While routing algorithms are known to be improved by hexagonal mesh networks in theory [46], few papers on tessellation-based routing seem to relate to the field of disaster risk or emergency management [47]. Moreover, almost all of them are very technical and and seldom applied a geographic case study that fitted to the needs of emergency managers. Nevertheless, it is highly important, we found in collaboration with emergency managers, to take up their needs and also, to keep a sharp eye on the final results making common sense and being plausible to the users. The areas estimated by the model to be more critical are plausible as they often include one or more likely critical segments such as bridges or motorway links, or they are located in ways which are probably used most often to get from the nearest fire station to highly populated areas. However, instead of assuming the importance of these areas because of such characteristics, the method suggested in this article provides numeric values that indicate the level of criticality of a tile by comparing the time it would take to reach every tile from its two nearest fire stations without blockage to the time it would take if the tile was completely blocked, multiplied by the number of incidences taking place at the respective hexagonal area (weighting factor). This makes the criticality of the tiles quantitatively comparable and results in some surprises. The resulting map (Figure 6) shows, for example that some crossroads are by this measurement more critical than, many of the bridges, while some motorways seem to be highly uncritical. By taking a closer look, those results are easily explained since these motorways can be bypassed easily and, in many cases, it is not necessary for the rescue services to cross the river since there are other fire stations on the other side nearby. Since official data of the fire brigades is used, the criticality values are very specific for the emergency services. Another explanation is that the model does not include traffic density. It is expected that further inclusion of traffic density values could increase the criticality of bridges because the blockage of one bridge leads to a steep increase in traffic on the other bridges, which then is probably more difficult to bypass.
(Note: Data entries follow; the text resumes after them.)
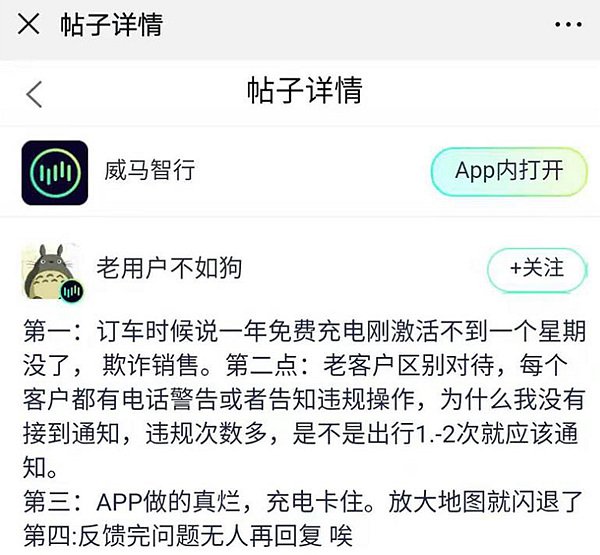
Task: Click the short line containing only 知。
Action: [40, 467]
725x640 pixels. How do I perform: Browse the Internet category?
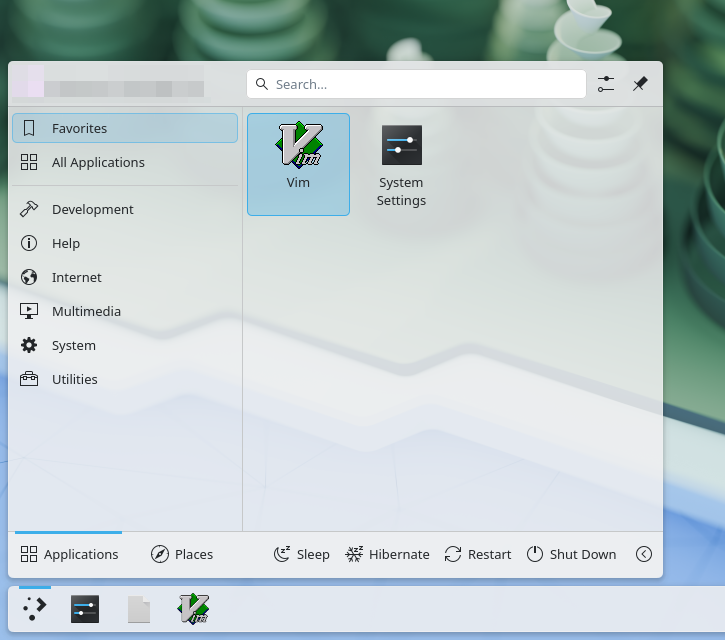click(125, 277)
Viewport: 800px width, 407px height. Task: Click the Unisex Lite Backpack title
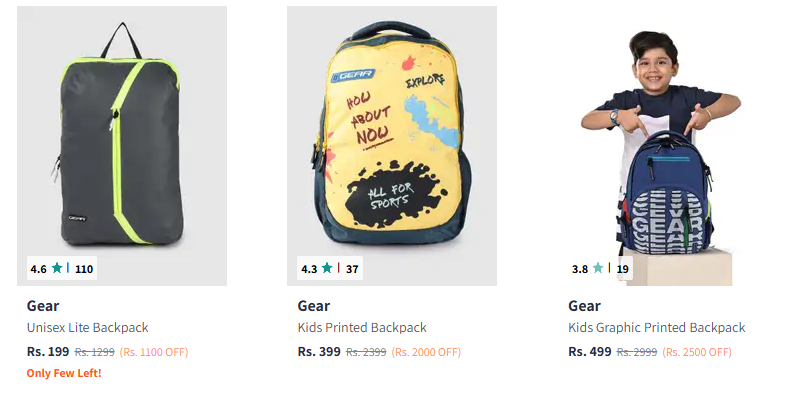coord(87,328)
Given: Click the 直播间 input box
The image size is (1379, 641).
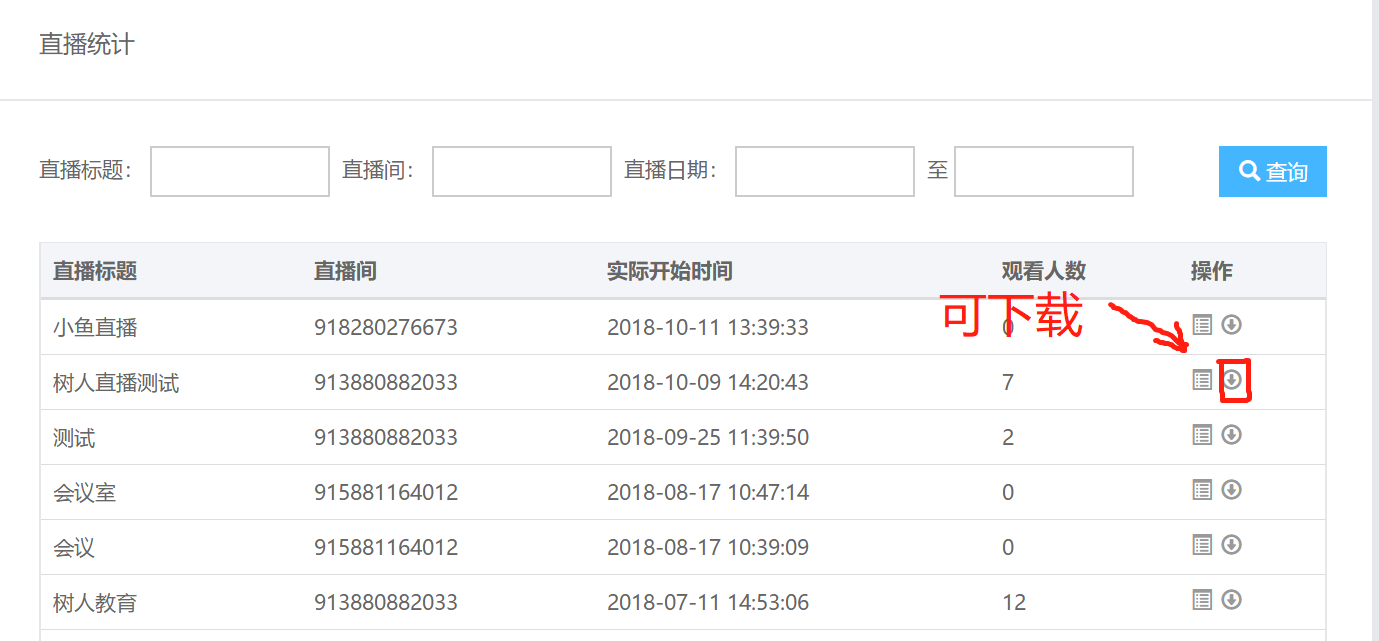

A known problem of the method of removing links completely, however, is that it can create isolated subnetworks (see Figure 8) which are not reachable by positions from within other (sub-)networks or the main network [7]. This makes the interpretation of the results for areas which incorporate the single access way to other areas more difficult because the criticality cannot be simply quantified by the same criteria, being the overall weighted drivetime delay, since the drive time cannot be calculated if an area is unreachable. Unfortunately, this is the case for many tiles in the test area (318 out of 1662 (fire stations excluded), with 60% preventing accessibility to one other tile, 18% to two other tiles and only 12% preventing access to more than two other tiles), especially for those at the edge of the maps. So, to minimise the error in the overall driving time calculation resulting from this problem, for every tile which is not reachable and therefore not implemented in the driving time calculation, the incident weighted driving time to the tile without a blockade is added to the driving time summary. In the results map (Figure 6) our own metric is used for those areas. It displays the number of tiles which become unreachable by the blocking tile. Another approach could be to display the number of non-reachable incidents instead of non-reachable tiles per blocking tile. Nevertheless, this would further complicate the calculation and would hide the number of unreachable tiles.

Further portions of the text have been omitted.